It’s July 2004, nearly 70 years after Robert Johnson’s brief studio time, and Columbia/Legacy is putting out King of the Delta Blues Singers Vol. 2 on CD for the first time. This disc, in combination with the first volume from 1998, contains all of Johnson’s musical production, barring the outtakes on 1990’s The Complete Recordings box set from Sony. It’s been a newsworthy year for Johnson, showing up in books and in a legal dispute over who his true heir is. For blues fans, it’s been the same old — this release is just the second half of those sessions that got many of us into the blues to start with.
Johnson’s become such an icon by this time that it’s impossible to receive him without any baggage. It’s seemingly not so much a Benjaminian argument about art and mechanical reproduction as it is that Johnson himself just is everywhere. He disappeared for a stretch, but then a bunch of British guys in the ’60s made sure that no rock or blues fans could ever forget him. Many of his songs have been continually reinterpreted, sometimes well (Cream, Freddie King) and sometimes not so well (Clapton’s Me and Mr. Johnson from this year). Johnson was a short-lived Delta bluesman who’s made his way through the musical hubs at Chicago and London and most points in between.
With the release of these 16 songs, reactions are pretty predictable. For Johnson fans who don’t have the tracks, it’s a disc necessary for filling out your collection. For those who could do without the hellhounds, trouble women, and alcohol, it’s easily passed over as it’s not much of a further reflection on his work. As to the question of whether or not this disc is better than its predecessor, the answer is that it’s neither. It’s more Johnson, and you probably know just what that means.

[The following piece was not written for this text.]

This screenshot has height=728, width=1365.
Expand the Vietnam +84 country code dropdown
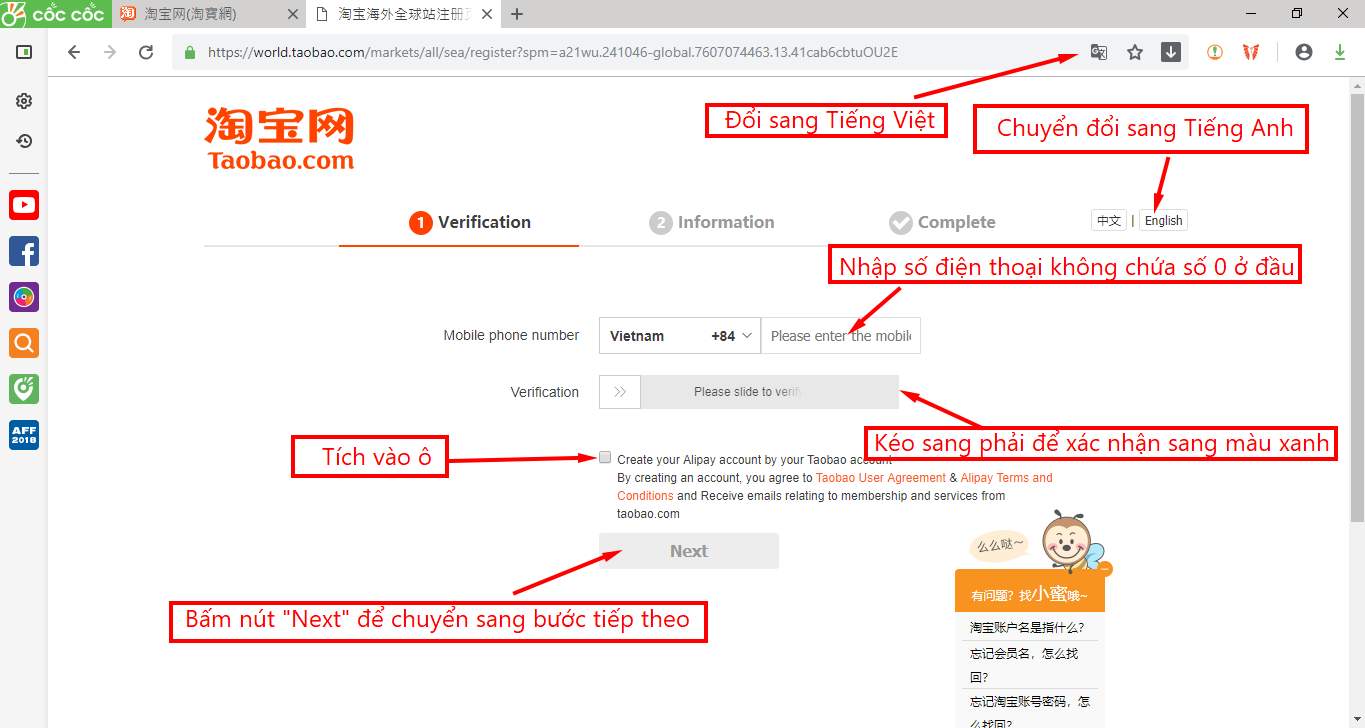680,336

This collection does offer us the opportunity to stop and reassess our views — to see if we’ve really been hearing what we’ve been told we’re hearing for all these years. In his 1975 book Mystery Train, Greil Marcus dedicated a chapter to Johnson’s life and music, making him the symbol of American desolation and depression, as well as the advance scout of spiritual and musical limits. Marcus claims that Johnson “remains the most emotionally committed of all blues singers.” That statement’s so hyperbolic that it hardly needs to be debated, but I have to agree that there is something special in Johnson’s vocals. He’s not always singing — there’s a range of moaning, hollering, and talking that isn’t that stylistically different from his predecessors or his descendants, but that is extremely effective. The challenge lies in separating our response to the music from our response to the myth. Would Johnson’s music be this disturbing without knowledge of the myseriousness of his life — the lack of a birth date, the soul-selling, the death by poisoning or stabbing? What Johnson is, more than a blues artist, is an embodiment of frightening possibilities.
Not everyone, of course, has been swept away by the Johnson aura. Chuck Eddy’s just bored by him, writing in The Accidental Evolution of Rock ‘n’ Roll that his songs “all seem to last forever.” He goes on to say that Johnson “didn’t have a magnificent sense of rhythm or melody, either.” With this new release, Johnson has 16 tracks with which to present his case. He doesn’t dance around and off the beat like the great jazz singers, but he does play some driving beats, and I’ll take “Preaching Blues”, “Rambling on My Mind”, and “They’re Red Hot” as three varied examples of Johnson’s skill with rhythm. On the issue of melody, I think Eddy’s absolutely right, but I don’t think it matters. Johnson doesn’t perform music that depends on melody any more than, say, hip-hop. Johnson’s compositions depend on tension, mood, dynamics, and delivery. He handles those elements brilliantly.
It’s easy to forget about Johnson’s technical skill on the guitar until you listen to him anew. Guitarists like Eric Clapton have rendered many of these stylings almost cliche, but when you go back to the original recordings and realize that all this sound comes from one person, it’s mind-blowing. He plays the guitar perfectly off his voice, and likewise fits his lyrics into the picking that’s both steady and furtive. It’s no wonder rock’s early guitar heroes looked to these performances for inspiration.
In the end, I suppose we’re right back where we started. We’re still tangled up in what we bring to the music, but that’s part of the fun of listening to Robert Johnson. I’d try to straighten the situation out a bit, but I kind of like standing in the fog near the end of a ghost story.